• [Excerpted text]

I could tell you I toil away in relative obscurity on some 15th floor loft sweatshop, complete with all the teeming masses of exploited undocumented workers, backs bent over their sewing machines piecing together the latest fashions for the New York jet set, the dusty hot air that never seems to move unless with aid of a fan, the low light rendering most peoples eyes candidates for elimination on the next evolutionary change of the species, but I won't. I do work, in relative obscurity of course, at a national chain pharmacy which is the next best thing after a sweatshop, though not by much.
In the ten years I've worked in a pharmacy, the job itself has been changed from what I thought it would be like working in a pharmacy to what I never thought it would be like working in a pharmacy. In the olden days, before progress came to the company, we filled people's prescriptions, answered their questions, ordered their medicine when they sprung a new one on us and didn't have that one in stock and generally did what everyone thought pharmacies do. Not anymore.
Now, we call you up to seven days before you'll call us so we can ask you if we can fill a prescription for you today that you're sure to call us about in seven days anyway. It's sort of a I'll pay you Tuesday for a hamburger today thing, only it takes valuable and scarce time to make a phone call to you about this of which you'll no doubt call us for eventually anyway later using even more valuable and scarce time. Yeah, that's what I thought, too.
But wait! There's more. My pharmacy uses computers to assist in the filling of prescriptions and while this makes the job easier, more accurate and better for all concerned especially in the area of making sure your doctor doesn't prescribe you something that will kill you when taken with another medicine your doctor prescribed for you last week, it also enables the tracking of metrics and statistics related to the filling of prescriptions easier as well. So, we now have certain parts of the pharmacy operations being measured and certain statistical goals must be met. There are quite a few areas that are measured which I won't expound on here mostly because I don't understand all that goes to forming the various statistics.

• [Activity list]
**1.** Repeat the part of the pharmacy essay starting at "Now, we call" and ending at "I thought, too.", word for word.
**2.** Carry on the essay about working in a pharmacy, picking up right after its last sentence.

• [Data shown]
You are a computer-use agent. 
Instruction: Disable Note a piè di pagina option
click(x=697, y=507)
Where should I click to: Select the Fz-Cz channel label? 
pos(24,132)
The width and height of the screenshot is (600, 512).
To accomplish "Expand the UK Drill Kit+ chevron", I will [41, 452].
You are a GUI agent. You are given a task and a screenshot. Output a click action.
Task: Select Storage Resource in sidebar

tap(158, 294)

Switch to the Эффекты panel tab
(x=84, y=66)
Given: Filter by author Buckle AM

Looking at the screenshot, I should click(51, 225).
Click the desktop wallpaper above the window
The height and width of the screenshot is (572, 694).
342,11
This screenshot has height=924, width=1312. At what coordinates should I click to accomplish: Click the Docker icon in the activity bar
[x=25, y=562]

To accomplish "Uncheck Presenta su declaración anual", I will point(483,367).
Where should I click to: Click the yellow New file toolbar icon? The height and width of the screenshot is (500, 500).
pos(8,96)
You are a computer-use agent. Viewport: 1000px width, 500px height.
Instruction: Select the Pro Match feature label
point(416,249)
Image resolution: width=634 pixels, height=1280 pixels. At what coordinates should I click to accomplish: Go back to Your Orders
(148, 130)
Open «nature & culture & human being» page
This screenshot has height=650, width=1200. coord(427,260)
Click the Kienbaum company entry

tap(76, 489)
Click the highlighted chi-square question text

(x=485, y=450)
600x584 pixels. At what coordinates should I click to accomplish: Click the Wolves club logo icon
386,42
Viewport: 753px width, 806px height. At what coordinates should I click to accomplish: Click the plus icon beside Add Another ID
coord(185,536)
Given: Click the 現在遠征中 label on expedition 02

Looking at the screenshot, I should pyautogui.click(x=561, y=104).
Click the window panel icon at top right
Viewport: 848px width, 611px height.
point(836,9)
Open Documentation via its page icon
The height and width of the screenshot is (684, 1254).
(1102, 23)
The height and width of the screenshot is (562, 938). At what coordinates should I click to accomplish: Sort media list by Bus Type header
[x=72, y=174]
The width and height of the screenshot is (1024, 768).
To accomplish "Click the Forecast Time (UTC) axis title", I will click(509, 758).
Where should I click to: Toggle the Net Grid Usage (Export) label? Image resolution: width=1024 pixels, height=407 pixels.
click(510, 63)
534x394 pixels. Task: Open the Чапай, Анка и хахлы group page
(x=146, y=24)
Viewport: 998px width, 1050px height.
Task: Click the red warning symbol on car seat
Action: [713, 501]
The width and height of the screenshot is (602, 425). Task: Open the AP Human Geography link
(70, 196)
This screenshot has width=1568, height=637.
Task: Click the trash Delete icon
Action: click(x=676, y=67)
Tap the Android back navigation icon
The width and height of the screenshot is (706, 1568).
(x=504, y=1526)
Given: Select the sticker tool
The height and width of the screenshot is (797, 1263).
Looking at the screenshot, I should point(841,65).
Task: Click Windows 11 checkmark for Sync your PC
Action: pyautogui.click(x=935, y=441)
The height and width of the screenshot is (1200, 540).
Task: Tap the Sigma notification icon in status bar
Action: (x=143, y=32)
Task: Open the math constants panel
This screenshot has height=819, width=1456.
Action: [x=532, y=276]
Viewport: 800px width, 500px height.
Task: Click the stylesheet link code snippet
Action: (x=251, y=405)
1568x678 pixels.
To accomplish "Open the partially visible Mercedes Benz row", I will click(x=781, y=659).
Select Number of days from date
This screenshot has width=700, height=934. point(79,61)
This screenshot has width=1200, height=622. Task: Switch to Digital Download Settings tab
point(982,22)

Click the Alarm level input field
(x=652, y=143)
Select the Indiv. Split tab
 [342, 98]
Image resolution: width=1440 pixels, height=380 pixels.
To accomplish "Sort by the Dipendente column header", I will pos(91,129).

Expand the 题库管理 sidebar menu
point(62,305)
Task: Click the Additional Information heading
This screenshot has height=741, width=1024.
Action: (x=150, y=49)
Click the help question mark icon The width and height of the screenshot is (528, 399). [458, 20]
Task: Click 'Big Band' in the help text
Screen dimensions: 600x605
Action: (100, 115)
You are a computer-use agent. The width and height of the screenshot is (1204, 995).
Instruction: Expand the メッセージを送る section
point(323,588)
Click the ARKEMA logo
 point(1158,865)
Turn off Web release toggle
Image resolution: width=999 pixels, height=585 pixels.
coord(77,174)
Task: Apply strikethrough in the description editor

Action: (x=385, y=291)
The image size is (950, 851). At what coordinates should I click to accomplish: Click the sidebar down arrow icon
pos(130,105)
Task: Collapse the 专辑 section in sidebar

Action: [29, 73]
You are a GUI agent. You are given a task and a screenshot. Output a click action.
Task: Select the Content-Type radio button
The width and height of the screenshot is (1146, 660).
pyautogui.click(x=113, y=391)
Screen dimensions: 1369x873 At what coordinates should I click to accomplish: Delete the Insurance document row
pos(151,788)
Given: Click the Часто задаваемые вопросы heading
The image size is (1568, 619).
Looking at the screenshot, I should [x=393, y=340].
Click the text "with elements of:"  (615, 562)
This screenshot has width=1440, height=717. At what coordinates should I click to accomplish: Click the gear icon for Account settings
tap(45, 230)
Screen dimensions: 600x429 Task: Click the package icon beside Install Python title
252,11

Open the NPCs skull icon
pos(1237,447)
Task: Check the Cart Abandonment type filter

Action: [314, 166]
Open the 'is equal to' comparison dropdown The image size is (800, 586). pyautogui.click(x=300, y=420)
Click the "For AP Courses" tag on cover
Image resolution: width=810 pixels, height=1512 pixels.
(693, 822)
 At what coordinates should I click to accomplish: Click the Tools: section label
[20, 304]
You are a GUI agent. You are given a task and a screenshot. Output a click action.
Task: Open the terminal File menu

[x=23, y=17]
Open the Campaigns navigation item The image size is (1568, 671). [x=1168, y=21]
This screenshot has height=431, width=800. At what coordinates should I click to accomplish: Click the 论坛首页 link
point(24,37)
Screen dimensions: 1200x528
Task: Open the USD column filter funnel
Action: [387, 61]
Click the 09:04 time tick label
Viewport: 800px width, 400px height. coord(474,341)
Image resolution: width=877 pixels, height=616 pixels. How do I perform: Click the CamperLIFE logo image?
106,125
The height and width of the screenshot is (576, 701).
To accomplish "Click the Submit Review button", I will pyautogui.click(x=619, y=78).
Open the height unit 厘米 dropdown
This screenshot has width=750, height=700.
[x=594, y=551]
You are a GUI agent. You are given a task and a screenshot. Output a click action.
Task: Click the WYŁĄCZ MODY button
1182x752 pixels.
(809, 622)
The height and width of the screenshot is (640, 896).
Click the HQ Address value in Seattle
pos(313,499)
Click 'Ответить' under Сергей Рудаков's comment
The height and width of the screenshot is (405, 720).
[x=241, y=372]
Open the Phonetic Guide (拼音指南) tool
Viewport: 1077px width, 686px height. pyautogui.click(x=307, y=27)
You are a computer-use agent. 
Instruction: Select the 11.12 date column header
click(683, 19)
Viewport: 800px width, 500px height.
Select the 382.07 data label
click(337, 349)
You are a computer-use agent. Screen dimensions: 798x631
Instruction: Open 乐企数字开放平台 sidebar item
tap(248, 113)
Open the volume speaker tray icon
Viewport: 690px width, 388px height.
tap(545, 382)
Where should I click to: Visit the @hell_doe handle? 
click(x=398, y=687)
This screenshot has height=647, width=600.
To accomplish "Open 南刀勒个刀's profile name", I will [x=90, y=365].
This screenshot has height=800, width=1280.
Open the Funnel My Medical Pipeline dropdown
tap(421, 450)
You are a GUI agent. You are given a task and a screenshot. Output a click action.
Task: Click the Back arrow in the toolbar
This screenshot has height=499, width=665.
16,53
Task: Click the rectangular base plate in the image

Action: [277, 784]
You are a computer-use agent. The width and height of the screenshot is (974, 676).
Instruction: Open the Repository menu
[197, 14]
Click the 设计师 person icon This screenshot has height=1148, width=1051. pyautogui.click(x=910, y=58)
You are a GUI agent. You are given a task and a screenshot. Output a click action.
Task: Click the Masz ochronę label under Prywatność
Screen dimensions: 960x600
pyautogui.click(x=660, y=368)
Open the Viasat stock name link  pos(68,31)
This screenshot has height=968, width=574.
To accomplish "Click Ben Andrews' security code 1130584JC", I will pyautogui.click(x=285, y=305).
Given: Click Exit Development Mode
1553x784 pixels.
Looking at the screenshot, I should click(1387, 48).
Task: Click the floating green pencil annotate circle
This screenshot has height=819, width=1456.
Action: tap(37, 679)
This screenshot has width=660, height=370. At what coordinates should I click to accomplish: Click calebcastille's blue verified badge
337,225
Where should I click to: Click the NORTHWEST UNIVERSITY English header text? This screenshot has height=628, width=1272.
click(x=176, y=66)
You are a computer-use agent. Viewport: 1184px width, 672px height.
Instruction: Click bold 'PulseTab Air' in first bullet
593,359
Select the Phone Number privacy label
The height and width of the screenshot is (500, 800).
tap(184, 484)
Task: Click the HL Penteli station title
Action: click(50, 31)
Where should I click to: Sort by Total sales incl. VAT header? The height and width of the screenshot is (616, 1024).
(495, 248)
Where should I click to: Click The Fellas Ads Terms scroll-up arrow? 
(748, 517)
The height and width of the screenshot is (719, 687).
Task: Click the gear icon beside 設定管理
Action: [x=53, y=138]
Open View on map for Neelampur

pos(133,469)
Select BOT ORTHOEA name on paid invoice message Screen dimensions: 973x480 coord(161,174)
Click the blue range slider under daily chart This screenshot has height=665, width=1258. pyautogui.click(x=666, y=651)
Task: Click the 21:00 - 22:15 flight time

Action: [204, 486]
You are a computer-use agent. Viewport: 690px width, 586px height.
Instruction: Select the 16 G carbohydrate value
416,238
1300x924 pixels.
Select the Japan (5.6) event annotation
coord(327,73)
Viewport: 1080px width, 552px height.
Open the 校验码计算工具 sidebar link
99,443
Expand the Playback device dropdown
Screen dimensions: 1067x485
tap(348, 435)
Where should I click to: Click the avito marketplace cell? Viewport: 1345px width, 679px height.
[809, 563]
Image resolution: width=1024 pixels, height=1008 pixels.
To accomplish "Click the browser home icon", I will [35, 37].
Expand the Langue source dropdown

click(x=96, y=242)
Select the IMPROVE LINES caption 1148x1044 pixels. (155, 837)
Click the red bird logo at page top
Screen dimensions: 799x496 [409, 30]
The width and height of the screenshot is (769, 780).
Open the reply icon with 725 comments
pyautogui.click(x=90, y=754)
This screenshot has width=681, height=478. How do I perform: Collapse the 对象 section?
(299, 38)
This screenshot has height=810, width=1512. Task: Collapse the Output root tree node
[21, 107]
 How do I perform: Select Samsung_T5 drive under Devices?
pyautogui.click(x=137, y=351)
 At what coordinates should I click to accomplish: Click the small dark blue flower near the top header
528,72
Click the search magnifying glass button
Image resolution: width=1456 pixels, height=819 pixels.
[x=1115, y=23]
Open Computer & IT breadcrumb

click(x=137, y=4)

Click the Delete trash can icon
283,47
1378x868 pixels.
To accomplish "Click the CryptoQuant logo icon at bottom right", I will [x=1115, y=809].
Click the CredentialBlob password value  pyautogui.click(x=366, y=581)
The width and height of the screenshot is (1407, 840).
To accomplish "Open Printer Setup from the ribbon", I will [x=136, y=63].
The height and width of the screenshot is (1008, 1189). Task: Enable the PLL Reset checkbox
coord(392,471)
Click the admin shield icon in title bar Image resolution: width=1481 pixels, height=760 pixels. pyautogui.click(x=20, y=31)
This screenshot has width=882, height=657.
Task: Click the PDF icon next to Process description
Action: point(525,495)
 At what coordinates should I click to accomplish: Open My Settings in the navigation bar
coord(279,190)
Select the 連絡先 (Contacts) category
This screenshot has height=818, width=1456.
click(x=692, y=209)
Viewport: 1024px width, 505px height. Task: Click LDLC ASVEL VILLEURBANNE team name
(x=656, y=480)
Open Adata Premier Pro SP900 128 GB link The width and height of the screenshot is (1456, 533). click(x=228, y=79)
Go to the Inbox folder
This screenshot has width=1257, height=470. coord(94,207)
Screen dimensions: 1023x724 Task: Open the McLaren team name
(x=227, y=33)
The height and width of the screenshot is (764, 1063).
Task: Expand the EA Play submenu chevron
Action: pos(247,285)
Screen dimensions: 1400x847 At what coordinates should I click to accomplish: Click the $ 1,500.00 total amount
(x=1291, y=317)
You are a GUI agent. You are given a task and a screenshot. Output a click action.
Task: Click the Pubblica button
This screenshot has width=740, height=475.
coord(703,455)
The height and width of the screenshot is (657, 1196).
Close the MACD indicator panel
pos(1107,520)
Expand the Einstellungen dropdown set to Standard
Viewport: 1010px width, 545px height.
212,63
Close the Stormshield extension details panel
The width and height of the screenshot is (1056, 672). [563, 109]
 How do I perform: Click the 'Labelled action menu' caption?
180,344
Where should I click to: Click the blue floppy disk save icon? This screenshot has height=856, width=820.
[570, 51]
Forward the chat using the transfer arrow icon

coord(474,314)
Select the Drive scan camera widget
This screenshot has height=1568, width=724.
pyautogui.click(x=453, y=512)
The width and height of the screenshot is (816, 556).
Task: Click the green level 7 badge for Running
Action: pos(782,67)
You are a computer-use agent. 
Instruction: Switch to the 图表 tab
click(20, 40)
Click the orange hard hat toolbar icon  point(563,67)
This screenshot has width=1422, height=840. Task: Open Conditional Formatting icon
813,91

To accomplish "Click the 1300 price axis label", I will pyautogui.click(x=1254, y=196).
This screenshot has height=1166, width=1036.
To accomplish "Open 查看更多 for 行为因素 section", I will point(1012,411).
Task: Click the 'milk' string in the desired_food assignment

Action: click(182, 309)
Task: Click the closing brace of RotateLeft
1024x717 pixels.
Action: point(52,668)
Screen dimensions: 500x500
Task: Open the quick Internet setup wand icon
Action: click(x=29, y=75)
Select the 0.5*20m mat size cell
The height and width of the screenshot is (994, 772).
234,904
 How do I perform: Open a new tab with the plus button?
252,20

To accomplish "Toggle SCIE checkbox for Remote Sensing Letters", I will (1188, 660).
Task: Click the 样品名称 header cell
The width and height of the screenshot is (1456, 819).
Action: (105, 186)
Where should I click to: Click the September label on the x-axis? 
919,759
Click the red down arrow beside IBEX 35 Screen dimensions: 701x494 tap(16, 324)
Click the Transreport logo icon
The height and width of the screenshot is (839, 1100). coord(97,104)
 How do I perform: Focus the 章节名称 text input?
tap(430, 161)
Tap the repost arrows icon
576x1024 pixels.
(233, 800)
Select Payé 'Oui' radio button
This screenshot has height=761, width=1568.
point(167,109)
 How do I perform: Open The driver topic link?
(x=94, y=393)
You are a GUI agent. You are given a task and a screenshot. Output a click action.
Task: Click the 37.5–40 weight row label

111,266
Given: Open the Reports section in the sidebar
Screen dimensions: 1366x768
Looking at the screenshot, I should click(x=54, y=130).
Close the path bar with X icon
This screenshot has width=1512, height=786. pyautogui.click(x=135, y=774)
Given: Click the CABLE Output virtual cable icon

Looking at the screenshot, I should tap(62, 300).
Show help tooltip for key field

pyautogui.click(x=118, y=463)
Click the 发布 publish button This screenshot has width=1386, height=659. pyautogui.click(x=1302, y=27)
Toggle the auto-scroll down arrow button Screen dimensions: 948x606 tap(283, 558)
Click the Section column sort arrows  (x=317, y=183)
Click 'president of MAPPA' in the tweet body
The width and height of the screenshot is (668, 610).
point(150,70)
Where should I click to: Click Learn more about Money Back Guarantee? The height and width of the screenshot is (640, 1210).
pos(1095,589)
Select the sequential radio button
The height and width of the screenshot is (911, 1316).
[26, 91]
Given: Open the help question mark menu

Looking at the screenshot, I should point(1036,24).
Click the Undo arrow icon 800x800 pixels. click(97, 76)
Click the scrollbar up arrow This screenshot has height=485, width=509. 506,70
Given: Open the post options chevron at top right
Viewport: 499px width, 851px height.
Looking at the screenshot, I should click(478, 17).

• [Answer list]
**1.**
Now, we call you up to seven days before you'll call us so we can ask you if we can fill a prescription for you today that you're sure to call us about in seven days anyway. It's sort of a I'll pay you Tuesday for a hamburger today thing, only it takes valuable and scarce time to make a phone call to you about this of which you'll no doubt call us for eventually anyway later using even more valuable and scarce time. Yeah, that's what I thought, too.

**2.**
From all the measuring and publication of these statistical goals we get two unhappy phenomena. One is, all the goals are really mandatory minimums. That is, management gets very unhappy when your pharmacy falls short of the goals, er, I mean mandatory minimums. They have fired pharmacists and not just a few technicians either unable to meet the goals or who have given up on even trying, accepting their fate as the untimely death of a condemned murderer. The second is, we have all learned how to manipulate the prescription filling software in order to get the statistics measured by the computer to fall in the endzone. So, the bosses are happy, though completely ignorant of what's really going on and maybe they do know but don't care since the numbers are right where they should be. A happy ending for all concerned.
So, in the end, my job has now become a manipulator of computer collected performance data so that the data will reflect a healthy business. We just fill prescriptions as an incidental sideline.